At present, the University of Pennsylvania has Dreiser's
library arranged according to when the books were received, and the acquisition
lists that were prepared when the different shipments arrived in Philadelphia
offer the best catalogue of the collection. Finding a particular book, however,
can be difficult. After briefly scanning Dreiser's library, one immediately
notices that it is as large and eclectic as Dreiser himself, containing
non-fiction works on most topics, as well as classical literature, popular and
serious fiction, poetry, and drama. Moreover, a number of books and authors are
likely to be unfamiliar to present-day readers, for the library represents the
literary world in which Dreiser was both scholar and critic and which was
inhabited by well-known authors such as Eugene O'Neill and James Joyce as well
as numerous writers who are now seldom read or discussed. For example, within
Dreiser's library is a collection of books that Dreiser labeled the "Library
of American Realism," but few of these authors are now read or taught and few
can be identified in standard reference works, such as The Concise Oxford
Companion to American Literature. Besides capturing the literary world of
the early twentieth century, the library also reveals Dreiser's desire to
define American realism.
For Dreiser, his Library of American Realism was a collection
of more than 100 books that represented the best of American literature, a
collection that he began early and that he augmented regularly (see appendix
1).
With his private library, Dreiser attempted to define and shape the American
canon. On March 16, 1942, Dreiser refers to his Library of American Realism in
the above-mentioned letter to George Ade:
As early as 1900, or before, it [Artie] passed into my collection of
genuine American realism--a picture of the smart engaging amusing youngster of the "gay
nineties," with all of his wit and self-confidence. In fact,
I entered it with your Fables in Slang, Finley Dunne's Philosopher
Dooley, Frank Norris' McTeague, and Hamlin Garland's Main-Travelled Roads.

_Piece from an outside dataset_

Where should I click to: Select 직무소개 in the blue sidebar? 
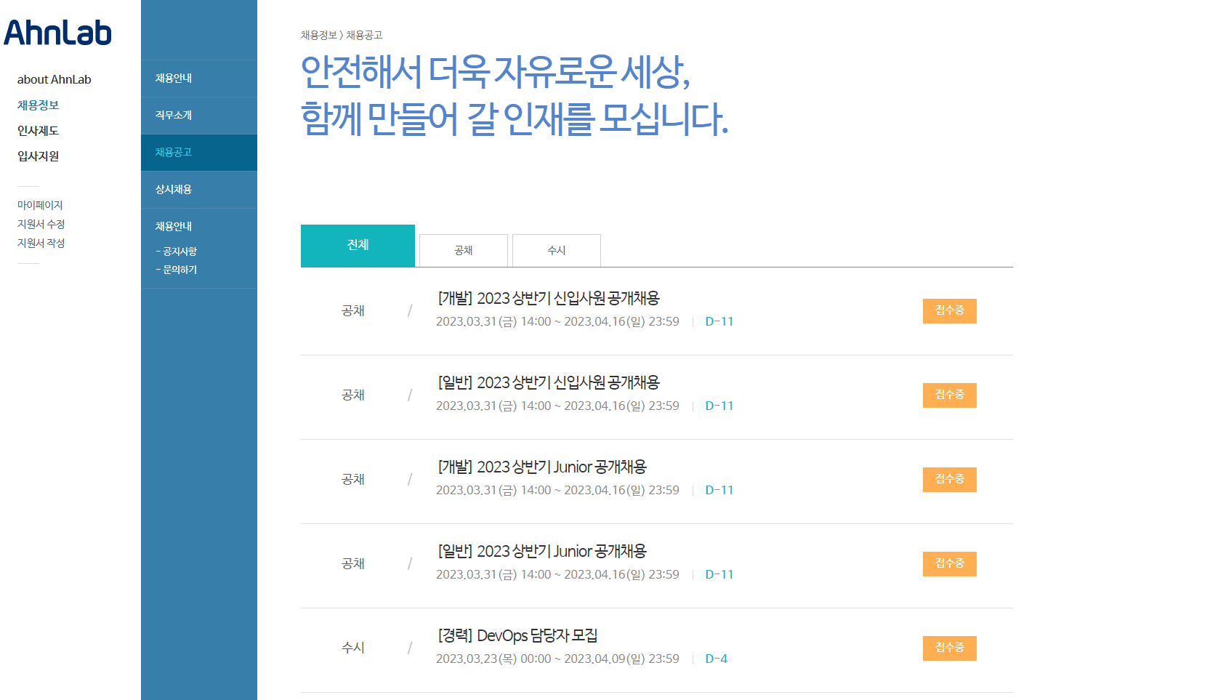click(x=174, y=115)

And I stored it--or thought I had--along with these and a very few others of that time or
earlier:--Howell's Their Wedding Journey, for example. These were the beginning of my private
library of American
Realism. (Letters 3: 949)
This letter reveals both Dreiser's desire to collect
autographed first editions and his ambition to create a library of great works.

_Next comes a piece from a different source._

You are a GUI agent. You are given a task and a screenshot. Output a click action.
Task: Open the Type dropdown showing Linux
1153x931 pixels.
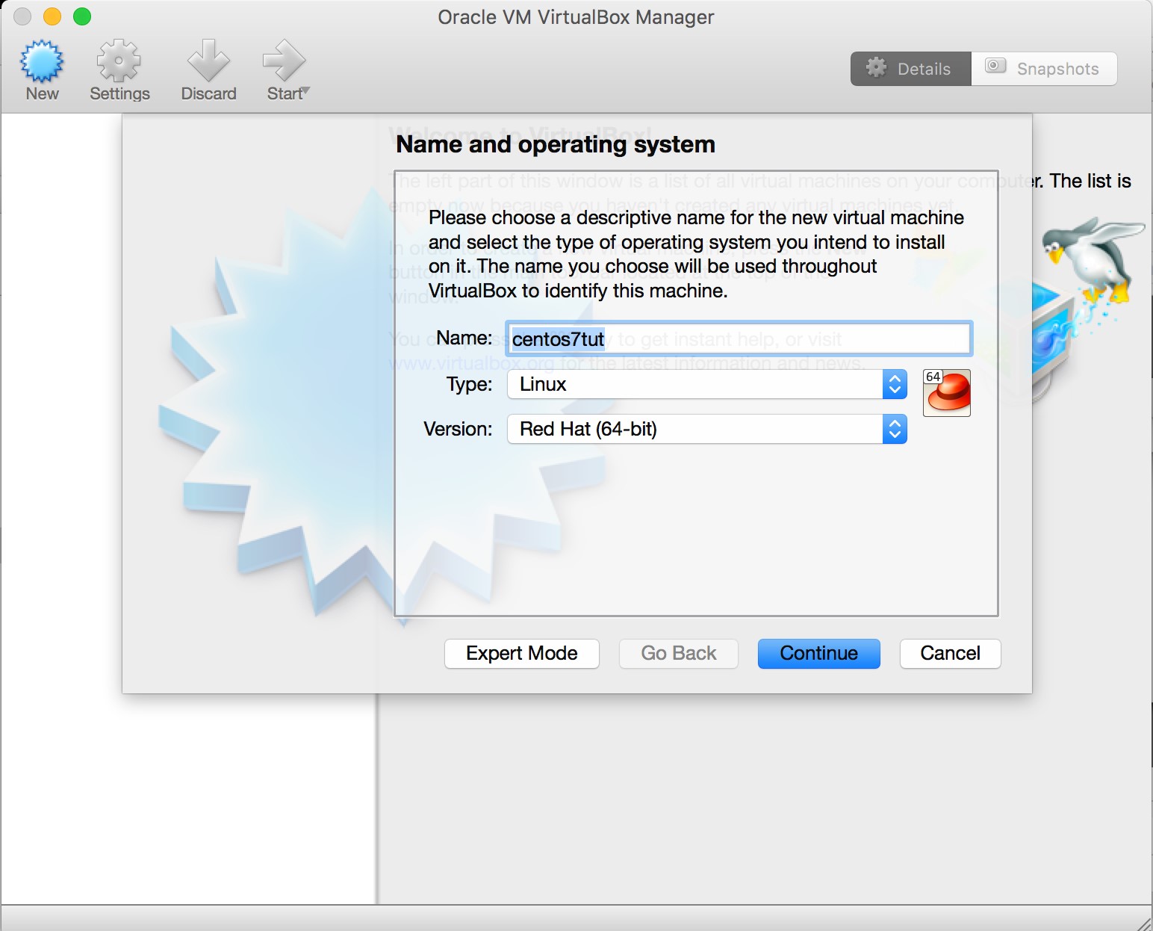point(694,384)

In Dreiser's copy of Hamlin Garland's Main-Travelled Roads, Garland
inscribed the phrase: "Theodore Dreiser's Library of Realism," which shows
that Dreiser contacted Garland, just as he contacted George Ade, and requested
an autographed book for his realism library. In a note that records the movement
of books in and out of Dreiser's New York storage, Evelyn Light writes that
she is adding Sara Orne Jewett's The Country of the Pointed Firs and
Edgar Lee Masters's Mirage to the storage box titled "Library of
American Realism," and she speculates that these books are replacements, not
duplicates, since the works are on Dreiser's list but not already in the box.
What Light does not realize is that the books were being added to the library as
Dreiser was able to secure them from authors. In some cases, Dreiser probably
never owned the books, but in other cases, as in the case of Jewett's The
Country of the Pointed Firs and Masters's Mirage, we have evidence
that Dreiser owned the books, yet these books are not in the collection at the
University of Pennsylvania.
In the above letter to Ade, Dreiser probably exaggerates when he claims that
he began the Library of American Realism before 1900, but there is evidence that he carefully
planned, collected, and changed this realism library over a thirty-year period. In a letter to
H. L. Mencken on March 22, 1915, Dreiser wrote, "Barring Howells, James, Norris, Phillips, Mrs.
Wharton, Garland, Herrick and London, are there any fugitive realistic works of import. I want a
list. I would exclude Whitlock, H. B. Fuller and Stephen Crane. . . . Make it as comprehensive a
list as you can" (D-M Letters 1: 190). Three days later, on March 25, Mencken replied to
list Upton Sinclair's Love's Pilgrimage and The Jungle, Frederic Arnold Kummer's
A Song of Sixpence, Winston Churchill's The Inside of the Cup, Mark Twain's
and Charles Dudley Warner's The Gilded Age, and Robert Steele's One
Man (D-M Letters 1: 191). Dreiser wrote again on March 29, 1915, to
ask whether Harry Leon Wilson, Will Levington Comfort, Alice Brown, Mary E.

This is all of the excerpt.